(Exercise) Restate verbatim the span of lines below between the line with "Task: Expand the" and the line with "The image size is (437, 304).", including those two lines, and only that span.

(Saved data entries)
_ _ _ _ _
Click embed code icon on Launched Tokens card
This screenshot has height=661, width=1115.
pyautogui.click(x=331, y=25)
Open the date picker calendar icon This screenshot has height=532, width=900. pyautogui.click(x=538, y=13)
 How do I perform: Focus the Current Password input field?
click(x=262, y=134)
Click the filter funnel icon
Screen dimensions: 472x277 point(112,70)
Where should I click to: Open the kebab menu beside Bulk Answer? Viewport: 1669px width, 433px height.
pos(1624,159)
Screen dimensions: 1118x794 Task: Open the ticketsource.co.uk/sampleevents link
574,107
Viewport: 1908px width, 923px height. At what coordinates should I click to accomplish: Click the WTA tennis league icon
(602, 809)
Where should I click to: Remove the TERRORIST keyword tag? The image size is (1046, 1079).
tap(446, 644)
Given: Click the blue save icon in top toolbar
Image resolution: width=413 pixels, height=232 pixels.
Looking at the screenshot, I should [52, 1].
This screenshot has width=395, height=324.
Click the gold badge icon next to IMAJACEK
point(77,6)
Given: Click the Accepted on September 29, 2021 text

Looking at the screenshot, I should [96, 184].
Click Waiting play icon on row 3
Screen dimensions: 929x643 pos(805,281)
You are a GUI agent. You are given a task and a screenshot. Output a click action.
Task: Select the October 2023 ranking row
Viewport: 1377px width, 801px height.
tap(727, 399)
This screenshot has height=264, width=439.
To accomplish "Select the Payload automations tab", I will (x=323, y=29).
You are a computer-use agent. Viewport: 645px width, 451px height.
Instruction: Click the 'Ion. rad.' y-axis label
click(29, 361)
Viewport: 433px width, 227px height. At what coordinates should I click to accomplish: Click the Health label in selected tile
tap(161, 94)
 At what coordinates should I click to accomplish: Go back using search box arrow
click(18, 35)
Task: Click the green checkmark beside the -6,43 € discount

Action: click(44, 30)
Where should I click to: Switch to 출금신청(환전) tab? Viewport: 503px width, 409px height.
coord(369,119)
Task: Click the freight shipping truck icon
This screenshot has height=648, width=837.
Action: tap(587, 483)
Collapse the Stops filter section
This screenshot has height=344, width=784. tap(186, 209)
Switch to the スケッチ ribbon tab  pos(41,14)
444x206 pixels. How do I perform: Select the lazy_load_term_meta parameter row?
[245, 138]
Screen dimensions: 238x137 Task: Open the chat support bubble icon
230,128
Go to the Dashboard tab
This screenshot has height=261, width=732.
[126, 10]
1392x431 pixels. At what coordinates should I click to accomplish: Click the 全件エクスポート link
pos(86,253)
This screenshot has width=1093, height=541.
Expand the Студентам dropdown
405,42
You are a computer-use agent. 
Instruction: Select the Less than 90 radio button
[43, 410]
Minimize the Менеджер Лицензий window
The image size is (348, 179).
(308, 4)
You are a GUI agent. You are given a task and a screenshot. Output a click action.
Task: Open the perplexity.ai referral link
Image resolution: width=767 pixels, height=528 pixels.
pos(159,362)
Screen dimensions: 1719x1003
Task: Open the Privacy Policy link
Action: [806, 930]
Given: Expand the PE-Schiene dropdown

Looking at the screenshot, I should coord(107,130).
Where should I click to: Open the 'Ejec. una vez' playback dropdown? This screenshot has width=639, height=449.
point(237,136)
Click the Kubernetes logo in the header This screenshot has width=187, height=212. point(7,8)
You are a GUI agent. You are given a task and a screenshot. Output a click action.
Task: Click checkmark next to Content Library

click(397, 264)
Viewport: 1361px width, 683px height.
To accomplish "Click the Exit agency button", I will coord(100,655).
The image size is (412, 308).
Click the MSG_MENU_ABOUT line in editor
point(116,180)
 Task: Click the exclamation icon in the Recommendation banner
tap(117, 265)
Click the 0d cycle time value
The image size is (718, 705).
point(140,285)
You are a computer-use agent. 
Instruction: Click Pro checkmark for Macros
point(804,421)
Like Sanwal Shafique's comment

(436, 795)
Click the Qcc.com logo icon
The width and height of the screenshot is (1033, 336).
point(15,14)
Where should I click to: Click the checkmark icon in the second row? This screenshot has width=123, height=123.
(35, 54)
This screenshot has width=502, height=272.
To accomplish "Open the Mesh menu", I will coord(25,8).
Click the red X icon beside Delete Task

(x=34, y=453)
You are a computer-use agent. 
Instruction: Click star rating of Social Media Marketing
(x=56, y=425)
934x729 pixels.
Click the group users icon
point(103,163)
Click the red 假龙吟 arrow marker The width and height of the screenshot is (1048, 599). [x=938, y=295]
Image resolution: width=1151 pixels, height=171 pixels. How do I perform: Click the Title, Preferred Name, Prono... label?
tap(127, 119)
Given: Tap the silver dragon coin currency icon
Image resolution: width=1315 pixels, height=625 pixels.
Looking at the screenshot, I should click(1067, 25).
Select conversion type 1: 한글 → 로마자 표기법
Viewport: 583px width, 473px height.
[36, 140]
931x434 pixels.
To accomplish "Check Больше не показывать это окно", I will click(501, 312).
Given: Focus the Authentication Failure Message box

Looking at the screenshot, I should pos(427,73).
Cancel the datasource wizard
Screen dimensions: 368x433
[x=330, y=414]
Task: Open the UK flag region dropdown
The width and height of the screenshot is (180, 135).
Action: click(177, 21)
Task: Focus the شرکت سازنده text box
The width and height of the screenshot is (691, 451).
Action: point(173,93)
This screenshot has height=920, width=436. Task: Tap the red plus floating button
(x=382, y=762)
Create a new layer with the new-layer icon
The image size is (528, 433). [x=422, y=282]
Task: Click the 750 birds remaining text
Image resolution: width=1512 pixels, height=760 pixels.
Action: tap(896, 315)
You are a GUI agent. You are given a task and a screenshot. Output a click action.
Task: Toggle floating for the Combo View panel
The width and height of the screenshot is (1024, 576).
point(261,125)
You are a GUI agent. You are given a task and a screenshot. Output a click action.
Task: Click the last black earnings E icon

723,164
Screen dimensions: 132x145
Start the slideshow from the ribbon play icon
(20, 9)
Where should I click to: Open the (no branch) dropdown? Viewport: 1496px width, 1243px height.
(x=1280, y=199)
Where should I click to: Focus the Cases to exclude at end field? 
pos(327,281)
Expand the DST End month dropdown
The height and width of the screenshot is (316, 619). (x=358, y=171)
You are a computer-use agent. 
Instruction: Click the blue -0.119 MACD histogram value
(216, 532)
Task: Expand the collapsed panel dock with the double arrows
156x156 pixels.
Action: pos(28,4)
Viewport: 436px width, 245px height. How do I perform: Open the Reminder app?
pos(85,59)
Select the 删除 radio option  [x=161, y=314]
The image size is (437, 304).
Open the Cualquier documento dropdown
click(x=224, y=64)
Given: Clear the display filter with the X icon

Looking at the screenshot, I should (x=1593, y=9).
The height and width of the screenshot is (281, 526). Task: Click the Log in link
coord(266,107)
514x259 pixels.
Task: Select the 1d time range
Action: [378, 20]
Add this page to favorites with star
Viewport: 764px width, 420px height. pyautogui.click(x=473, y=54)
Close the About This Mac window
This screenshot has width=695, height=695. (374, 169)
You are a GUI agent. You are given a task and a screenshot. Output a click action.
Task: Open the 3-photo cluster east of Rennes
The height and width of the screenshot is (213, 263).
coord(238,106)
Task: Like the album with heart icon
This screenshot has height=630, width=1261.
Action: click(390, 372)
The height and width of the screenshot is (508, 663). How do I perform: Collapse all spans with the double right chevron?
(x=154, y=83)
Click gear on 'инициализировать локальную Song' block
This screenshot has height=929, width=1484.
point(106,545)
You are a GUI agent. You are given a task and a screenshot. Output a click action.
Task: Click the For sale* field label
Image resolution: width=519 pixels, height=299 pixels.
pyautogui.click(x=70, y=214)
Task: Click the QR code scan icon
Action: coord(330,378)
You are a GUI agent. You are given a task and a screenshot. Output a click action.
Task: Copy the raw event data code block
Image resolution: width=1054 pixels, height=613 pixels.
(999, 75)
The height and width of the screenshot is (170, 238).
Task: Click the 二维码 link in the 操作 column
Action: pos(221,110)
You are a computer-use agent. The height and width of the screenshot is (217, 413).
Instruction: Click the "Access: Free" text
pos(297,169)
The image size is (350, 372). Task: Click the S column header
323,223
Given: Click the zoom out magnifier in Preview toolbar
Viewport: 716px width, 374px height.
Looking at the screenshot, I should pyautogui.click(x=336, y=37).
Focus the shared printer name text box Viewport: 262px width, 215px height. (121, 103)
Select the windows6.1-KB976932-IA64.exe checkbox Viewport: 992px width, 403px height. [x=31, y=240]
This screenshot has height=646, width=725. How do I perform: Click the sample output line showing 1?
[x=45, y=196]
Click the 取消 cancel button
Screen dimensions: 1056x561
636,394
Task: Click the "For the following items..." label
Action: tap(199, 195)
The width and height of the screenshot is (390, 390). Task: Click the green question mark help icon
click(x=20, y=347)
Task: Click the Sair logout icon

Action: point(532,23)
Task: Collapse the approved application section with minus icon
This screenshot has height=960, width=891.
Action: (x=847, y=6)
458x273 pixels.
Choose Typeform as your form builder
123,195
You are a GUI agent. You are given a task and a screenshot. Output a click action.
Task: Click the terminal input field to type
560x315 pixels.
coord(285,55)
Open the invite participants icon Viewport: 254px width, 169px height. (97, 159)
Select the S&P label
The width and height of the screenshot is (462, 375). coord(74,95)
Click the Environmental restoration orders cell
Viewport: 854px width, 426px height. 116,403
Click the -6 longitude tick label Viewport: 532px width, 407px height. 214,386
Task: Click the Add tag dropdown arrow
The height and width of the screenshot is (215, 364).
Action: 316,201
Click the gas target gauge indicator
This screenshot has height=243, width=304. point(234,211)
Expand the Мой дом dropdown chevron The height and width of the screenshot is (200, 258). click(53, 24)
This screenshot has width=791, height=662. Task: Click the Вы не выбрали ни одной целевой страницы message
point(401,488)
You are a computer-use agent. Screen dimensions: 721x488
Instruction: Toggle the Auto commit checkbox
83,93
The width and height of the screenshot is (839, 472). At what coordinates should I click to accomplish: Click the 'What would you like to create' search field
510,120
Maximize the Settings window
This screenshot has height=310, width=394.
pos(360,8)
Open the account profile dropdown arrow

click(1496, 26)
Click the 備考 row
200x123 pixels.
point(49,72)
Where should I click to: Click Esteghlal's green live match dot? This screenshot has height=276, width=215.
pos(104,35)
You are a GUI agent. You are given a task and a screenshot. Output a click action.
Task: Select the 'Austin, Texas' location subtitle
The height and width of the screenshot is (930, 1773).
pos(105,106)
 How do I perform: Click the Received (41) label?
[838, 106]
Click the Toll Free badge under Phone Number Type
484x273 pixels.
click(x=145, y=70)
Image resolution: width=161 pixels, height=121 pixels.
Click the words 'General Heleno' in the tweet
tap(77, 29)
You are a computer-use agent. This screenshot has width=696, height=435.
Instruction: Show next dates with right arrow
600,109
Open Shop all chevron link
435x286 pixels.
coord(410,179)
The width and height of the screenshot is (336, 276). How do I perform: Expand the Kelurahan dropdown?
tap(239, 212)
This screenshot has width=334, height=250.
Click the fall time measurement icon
_ _ _ _ _
(Reply to the exercise)
Task: Expand the collapsed panel dock with the double arrows
156x156 pixels.
Action: pos(28,4)
Viewport: 436px width, 245px height. How do I perform: Open the Reminder app?
pos(85,59)
Select the 删除 radio option  [x=161, y=314]
The image size is (437, 304).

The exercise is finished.